Over capacity, high inflation and industry recession will drive the semiconductor market into reverse in 2023 says a leading analyst.
Malcom Penn of market analyst Future Horizons is reducing his prediction for growth in 2022 from 10% to 6% and -23% in 2023 as new capacity becomes available to address the current shortages of chips.
“The industry’s 17th downcycle fuse is already burning because of a collapsing chip market combined with a global economic downturn,” he said. Big buyers of chips such as Bosch are already preparing for a slowdown.
Penn repeats a call made in January before higher inflation figures were a factor.

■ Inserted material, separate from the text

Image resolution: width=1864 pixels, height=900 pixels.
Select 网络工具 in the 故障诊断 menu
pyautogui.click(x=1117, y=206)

“It will be severe,” he said. “Now inflation is a big, big problem, the genie is out of the bottle. The only way to fight inflation is to put up interest rates but the problem is that this won’t solve the global supply chain problems. If this period of inflation continues it is pretty certain it will trigger a global recession and that wasn’t on the agenda back in January this year. That will start to kick in in the second part of the year just as the new capacity cuts in and that’s a double whammy.”
The semiconductor industry saw growth of 26% in 2021 to $555bn, up from $440bn in 2020.
The downturn will reduce the capital expenditure in 2023 and onwards and reduce the pressure on semiconductor equipment makers, which saw sales grow 44% last year to a record $102bn says industry group Semi.
“The natural slowdown in equipment is probably a good thing, as that could make the capacity situation worse,” he said. “The capex figures are from Semi and I think is real equipment that is being shipped, but the 2022 capex figure is inflated and probably won’t be met.”